DL-Art-School/recipes/esrgan/README.md

# Training super-resolution networks with ESRGAN

[SRGAN](https://arxiv.org/abs/1609.04802) is a landmark SR technique. It is quickly approaching "seminal" status because of how many papers
use some or all of the techniques originally introduced in this paper. [ESRGAN](https://arxiv.org/abs/1809.00219) is a followup
paper by the same authors which strictly improves the results of SRGAN.

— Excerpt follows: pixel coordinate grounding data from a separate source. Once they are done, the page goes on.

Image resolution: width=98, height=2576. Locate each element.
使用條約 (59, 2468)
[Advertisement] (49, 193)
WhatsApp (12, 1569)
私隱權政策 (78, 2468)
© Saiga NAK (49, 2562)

After considerable trial and error, I recommend an additional set of modifications to ESRGAN to
improve training performance and reduce artifacts:

*  Gradient penalty loss on the discriminator keeps the discriminator gradients to the generator in check.
*  Adding noise of 1/255 to the discriminator prevents it from using the fixed input range of HR images for discrimination. (e.g. - natural HR images can only have values in increments of 1/255, while the generator has continuous outputs. The discriminator can cheat by using this fact.)
*  Adding GroupNorm to the discriminator layers. This further stabilizes gradients without the downsides of BatchNorm.
*  Adding a translational loss to the generator term. This loss works by computing using the generator to compute two HQ images
   during each training pass from random sub-patches of the original image. A L1 loss is then computed across the shared
   region of the two outputs with a very high gain. I found this to be tremendously helpful in reducing GAN artifacts
   as it forces the generator to be self-consistent.
*  Use a vanilla GAN. The ESRGAN paper promotes the use of RAGAN but I found its effect on result qualit to be minimal
   with the above modifications. In some cases, it can actually be harmful because it drives strange training
   dynamics on the discriminator. For example, I've observed the output of the discriminator to sometimes
   "explode" when using RAGAN because it does not force a fixed output value. It is also more computationally expensive
   to compute.

The examples below have all of these modifications added. I've also provided a reference file that
should be closer to the original ESRGAN implementation, `train_div2k_esrgan_reference.yml`.

## Training ESRGAN

DLAS can train and use ESRGAN models end-to-end. These docs will show you how.

### Dataset Preparation

Start by assembling your dataset. The ESRGAN paper uses the [DIV2K](https://data.vision.ee.ethz.ch/cvl/DIV2K/) and
[Flickr2K](https://cv.snu.ac.kr/research/EDSR/Flickr2K.tar) datasets. These include a small set of high-resolution
images. ESRGAN is trained on small sub-patches of those images. Generate these patches using the instructions found
in 'Generating a chunked dataset' [here](https://github.com/neonbjb/DL-Art-School/blob/gan_lab/codes/data/README.md).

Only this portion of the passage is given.